前に彼が集めている昆虫標本を見せたい、と案内されたKくんの部屋の襖がかすかに開いていました。
襖をそっと開けると、床には駄菓子屋で集めたとKくんが自慢していたメンコやパチンコ、そして昔からKくんが得意としていた昆虫標本の模写が散乱していました。
『見て、このカブト。大きいでしょ』
壁にかけてあった昆虫標本を置いたあの勉強机も、当時のまま置いてありました。
『今度Nくんの家にも行きたいね』
『ウチはこんなに大きな家じゃないから嫌だよ』
『へー、そうなんだ。
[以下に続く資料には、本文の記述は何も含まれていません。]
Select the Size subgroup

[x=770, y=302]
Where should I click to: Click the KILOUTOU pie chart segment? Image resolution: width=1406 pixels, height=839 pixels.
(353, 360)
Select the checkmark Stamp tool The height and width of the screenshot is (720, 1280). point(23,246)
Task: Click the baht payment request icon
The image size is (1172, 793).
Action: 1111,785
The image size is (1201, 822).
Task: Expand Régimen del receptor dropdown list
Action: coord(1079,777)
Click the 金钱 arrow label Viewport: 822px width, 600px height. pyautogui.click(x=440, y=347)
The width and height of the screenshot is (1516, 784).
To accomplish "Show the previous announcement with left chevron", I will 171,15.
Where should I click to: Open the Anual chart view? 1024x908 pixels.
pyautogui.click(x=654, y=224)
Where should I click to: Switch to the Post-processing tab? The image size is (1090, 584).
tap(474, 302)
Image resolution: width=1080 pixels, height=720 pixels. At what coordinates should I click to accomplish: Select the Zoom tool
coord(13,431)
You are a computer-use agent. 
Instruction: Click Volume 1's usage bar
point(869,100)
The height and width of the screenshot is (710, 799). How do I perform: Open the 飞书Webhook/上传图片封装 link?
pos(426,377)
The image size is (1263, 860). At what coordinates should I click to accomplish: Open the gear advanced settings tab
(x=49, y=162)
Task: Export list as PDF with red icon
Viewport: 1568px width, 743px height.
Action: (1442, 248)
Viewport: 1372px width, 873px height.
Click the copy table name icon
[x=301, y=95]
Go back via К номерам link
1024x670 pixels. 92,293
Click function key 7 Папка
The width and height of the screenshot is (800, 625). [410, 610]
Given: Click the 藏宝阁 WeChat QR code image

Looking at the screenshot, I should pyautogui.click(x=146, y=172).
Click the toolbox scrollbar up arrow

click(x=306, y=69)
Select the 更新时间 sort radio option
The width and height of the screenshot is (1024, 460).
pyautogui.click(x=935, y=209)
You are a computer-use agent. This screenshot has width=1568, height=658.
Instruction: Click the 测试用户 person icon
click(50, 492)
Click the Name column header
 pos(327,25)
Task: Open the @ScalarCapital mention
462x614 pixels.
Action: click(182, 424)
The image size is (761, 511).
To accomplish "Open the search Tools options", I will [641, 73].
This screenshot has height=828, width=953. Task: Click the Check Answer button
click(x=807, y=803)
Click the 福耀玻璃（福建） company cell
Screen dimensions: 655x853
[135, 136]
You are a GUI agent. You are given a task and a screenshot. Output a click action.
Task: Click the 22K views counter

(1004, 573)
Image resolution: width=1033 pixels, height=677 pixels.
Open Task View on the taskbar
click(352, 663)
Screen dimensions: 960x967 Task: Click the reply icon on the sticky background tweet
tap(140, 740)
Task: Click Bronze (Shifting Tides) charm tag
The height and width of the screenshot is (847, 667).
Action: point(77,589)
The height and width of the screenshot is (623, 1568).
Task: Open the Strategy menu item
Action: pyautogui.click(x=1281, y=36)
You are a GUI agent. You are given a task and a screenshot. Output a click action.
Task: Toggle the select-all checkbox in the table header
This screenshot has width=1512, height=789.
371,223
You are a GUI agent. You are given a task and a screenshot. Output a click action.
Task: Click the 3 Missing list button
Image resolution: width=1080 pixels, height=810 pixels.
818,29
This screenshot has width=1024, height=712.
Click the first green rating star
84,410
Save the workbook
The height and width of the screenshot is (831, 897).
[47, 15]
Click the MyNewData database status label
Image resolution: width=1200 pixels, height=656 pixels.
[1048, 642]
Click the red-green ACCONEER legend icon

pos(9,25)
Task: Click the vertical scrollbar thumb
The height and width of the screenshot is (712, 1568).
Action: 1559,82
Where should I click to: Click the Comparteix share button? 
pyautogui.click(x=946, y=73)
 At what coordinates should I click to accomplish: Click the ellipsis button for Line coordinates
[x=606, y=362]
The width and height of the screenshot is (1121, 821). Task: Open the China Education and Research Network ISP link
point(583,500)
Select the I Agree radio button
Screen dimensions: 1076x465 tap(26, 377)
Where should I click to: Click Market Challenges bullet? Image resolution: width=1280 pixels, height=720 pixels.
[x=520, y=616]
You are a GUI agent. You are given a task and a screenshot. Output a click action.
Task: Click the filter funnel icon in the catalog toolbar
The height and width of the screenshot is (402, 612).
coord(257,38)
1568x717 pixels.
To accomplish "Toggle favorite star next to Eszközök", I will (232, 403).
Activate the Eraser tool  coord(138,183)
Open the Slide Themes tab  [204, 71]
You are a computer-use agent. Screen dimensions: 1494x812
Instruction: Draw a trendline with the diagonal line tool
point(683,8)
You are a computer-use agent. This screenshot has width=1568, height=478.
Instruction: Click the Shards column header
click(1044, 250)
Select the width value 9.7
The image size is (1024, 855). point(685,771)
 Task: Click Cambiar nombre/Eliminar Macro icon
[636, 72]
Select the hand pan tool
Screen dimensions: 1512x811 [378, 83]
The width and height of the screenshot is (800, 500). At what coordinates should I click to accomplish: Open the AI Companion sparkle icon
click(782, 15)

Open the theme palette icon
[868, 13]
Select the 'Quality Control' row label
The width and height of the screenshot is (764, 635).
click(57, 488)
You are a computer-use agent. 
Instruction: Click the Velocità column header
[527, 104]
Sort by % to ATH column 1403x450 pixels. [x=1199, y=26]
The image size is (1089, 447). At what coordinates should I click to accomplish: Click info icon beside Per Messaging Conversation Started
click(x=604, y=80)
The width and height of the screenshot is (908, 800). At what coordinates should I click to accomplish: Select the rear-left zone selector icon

でも、都会ならもっといいメンコとか売ってそうだからやっぱ行きたいな。ほら、これも集めているんだ、見てよ』
そう言ってガラッと開けた勉強机の一番下の大きな引き出しには、あの時Kくんが見せてくれたメンコやコマのコレクションはどこにもありませんでした。
ガランとした引き出しの中に入っていたのは、鉛筆をギュウギュウと押し付け、何度も行ったり来たりさせながら描いたと思われるシワだらけの1枚の画用紙でした。